Officer who was among 1st to respond to James Smith massacre testifies at inquest

RCMP Const. Tanner Maynard was one of the first officers to arrive at James Smith that morning.

'We knew we were dealing with something substantial': RCMP Const. Tanner Maynard

A man with a briefcase walks by a teepee on his way into a building.
People enter the coroner's inquest into the mass stabbings that happened on James Smith Cree Nation in 2022 in Melfort, Sask., on Wednesday, Jan. 17, 2024. (Liam RIchards/The Canadian Press)

WARNING: This story contains distressing details.

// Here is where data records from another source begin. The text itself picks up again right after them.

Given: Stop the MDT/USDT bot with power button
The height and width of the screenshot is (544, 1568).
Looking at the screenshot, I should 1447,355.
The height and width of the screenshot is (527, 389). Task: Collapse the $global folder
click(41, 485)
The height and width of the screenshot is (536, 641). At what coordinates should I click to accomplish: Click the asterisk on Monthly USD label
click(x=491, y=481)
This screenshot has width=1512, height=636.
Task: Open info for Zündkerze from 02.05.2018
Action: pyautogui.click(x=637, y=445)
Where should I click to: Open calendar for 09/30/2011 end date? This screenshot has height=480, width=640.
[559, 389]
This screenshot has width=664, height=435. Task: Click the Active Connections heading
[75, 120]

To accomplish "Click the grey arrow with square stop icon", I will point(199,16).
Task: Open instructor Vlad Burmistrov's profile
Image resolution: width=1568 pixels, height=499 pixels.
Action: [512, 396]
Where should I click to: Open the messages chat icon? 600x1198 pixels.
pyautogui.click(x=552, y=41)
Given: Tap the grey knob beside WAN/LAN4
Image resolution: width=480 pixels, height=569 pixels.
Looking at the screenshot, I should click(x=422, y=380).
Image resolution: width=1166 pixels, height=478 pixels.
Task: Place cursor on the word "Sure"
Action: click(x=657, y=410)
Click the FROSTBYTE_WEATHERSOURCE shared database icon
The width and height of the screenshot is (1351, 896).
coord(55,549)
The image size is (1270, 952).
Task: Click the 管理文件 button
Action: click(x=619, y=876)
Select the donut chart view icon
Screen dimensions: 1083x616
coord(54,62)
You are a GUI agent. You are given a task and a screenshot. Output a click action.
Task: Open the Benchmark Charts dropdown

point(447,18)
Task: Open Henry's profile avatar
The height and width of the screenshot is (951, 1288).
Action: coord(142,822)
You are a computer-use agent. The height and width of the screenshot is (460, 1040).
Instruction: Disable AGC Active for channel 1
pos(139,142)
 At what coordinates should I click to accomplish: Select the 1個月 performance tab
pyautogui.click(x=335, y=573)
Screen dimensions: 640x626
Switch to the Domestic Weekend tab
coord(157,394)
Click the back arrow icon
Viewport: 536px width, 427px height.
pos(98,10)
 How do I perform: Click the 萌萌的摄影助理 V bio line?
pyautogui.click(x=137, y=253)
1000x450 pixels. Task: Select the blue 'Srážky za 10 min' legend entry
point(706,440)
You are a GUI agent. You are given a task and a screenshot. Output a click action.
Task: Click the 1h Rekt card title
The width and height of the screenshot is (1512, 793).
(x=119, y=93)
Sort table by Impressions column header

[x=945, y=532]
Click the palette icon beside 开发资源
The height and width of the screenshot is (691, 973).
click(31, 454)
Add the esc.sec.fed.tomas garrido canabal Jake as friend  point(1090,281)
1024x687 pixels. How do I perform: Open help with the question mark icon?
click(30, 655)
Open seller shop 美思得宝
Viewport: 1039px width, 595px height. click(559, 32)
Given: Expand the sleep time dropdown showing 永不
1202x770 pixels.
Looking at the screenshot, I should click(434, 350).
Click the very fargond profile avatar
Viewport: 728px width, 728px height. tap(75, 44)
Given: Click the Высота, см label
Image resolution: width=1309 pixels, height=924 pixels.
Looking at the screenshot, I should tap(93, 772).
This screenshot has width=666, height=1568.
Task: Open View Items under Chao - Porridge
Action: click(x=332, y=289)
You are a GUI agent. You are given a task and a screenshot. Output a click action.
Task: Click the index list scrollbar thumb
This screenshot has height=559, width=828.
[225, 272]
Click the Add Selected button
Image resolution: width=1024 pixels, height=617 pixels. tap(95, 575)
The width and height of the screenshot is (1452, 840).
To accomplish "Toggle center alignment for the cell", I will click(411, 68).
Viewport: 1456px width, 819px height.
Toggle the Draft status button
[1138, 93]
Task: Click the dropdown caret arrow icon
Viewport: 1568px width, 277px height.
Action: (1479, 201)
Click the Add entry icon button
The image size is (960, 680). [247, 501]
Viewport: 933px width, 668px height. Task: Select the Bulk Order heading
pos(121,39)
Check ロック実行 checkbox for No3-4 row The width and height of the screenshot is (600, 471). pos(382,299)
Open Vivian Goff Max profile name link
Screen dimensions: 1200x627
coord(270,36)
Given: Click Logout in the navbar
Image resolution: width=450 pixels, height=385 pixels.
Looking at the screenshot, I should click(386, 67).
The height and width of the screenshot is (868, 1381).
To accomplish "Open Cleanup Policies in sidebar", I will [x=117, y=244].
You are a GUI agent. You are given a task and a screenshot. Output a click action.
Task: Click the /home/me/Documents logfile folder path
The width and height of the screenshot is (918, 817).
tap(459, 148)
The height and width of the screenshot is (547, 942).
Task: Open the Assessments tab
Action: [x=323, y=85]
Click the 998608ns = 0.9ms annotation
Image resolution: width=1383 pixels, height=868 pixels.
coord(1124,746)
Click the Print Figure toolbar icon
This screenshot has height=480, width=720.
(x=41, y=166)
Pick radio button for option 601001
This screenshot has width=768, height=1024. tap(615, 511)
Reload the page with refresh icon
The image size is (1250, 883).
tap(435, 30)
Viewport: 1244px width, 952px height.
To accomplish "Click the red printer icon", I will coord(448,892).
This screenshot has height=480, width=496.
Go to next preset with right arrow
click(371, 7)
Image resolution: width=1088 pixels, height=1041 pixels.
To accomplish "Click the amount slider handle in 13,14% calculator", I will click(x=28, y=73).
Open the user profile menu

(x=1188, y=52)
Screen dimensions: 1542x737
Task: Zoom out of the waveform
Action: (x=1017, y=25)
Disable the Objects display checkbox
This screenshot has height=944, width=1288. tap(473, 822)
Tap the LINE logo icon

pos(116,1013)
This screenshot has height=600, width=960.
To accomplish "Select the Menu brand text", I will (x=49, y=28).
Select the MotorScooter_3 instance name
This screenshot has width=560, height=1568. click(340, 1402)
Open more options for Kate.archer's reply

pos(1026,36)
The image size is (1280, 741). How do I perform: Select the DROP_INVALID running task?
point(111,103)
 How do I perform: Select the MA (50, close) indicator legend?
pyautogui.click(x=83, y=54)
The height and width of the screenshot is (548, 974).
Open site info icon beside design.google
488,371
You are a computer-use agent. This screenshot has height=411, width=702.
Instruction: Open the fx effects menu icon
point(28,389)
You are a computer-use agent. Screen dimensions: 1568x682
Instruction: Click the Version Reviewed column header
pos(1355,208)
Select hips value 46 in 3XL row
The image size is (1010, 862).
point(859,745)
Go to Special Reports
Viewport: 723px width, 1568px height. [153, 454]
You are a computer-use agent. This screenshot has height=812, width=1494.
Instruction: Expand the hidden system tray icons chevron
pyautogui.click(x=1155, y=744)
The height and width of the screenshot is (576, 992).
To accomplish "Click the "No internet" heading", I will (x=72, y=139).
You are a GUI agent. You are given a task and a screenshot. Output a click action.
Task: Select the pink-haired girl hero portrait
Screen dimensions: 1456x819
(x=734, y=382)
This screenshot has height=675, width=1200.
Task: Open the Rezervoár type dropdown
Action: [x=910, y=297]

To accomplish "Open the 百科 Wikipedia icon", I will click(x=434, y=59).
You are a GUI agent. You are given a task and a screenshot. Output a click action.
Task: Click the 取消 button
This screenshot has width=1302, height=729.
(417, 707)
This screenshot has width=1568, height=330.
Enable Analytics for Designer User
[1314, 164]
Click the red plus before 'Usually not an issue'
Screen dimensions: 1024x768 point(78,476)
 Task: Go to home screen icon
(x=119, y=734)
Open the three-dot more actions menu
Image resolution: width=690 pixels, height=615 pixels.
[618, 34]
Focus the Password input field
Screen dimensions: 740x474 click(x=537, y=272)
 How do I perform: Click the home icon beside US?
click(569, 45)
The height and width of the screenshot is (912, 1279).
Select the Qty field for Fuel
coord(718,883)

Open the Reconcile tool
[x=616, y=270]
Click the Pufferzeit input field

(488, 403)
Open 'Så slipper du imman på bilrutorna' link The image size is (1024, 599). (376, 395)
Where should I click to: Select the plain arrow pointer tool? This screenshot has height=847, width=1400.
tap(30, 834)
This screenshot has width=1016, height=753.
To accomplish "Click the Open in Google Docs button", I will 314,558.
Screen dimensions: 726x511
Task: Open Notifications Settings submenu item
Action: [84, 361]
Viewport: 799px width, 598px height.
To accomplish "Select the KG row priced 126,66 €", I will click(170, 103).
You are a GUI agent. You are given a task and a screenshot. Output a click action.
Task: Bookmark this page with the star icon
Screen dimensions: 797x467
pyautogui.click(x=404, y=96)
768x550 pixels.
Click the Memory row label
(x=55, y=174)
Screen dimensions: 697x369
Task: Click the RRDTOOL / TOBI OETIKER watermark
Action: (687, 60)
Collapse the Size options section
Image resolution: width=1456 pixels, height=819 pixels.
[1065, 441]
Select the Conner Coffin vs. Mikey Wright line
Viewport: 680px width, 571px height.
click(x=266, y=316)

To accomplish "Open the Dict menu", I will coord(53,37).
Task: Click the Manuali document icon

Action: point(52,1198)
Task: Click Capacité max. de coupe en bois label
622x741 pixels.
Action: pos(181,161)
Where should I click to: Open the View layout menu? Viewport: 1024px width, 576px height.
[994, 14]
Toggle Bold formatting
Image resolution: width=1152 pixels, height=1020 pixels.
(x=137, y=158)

RCMP Const. Tanner Maynard could see that the woman inside a home on James Smith Cree Nation was already dead, but he encouraged her relative to continue giving her CPR.

Maynard said he knew it was likely futile, but still important.

"You always want to provide the opportunity for a family member to say they did everything they could to save their loved ones," Maynard said, his voice cracking.

Maynard was testifying Wednesday afternoon at the inquest into Myles Sanderson's killing of 11 people in the mass stabbings at James Smith and the nearby village of Weldon. Seventeen people were also injured.

Previous testimony and information has summarized the events, but this is the first time a responding officer has spoken publicly about the events of Sept. 4, 2022.

As one of the first officers to arrive at James Smith that morning, Maynard was asked to describe what he observed and did.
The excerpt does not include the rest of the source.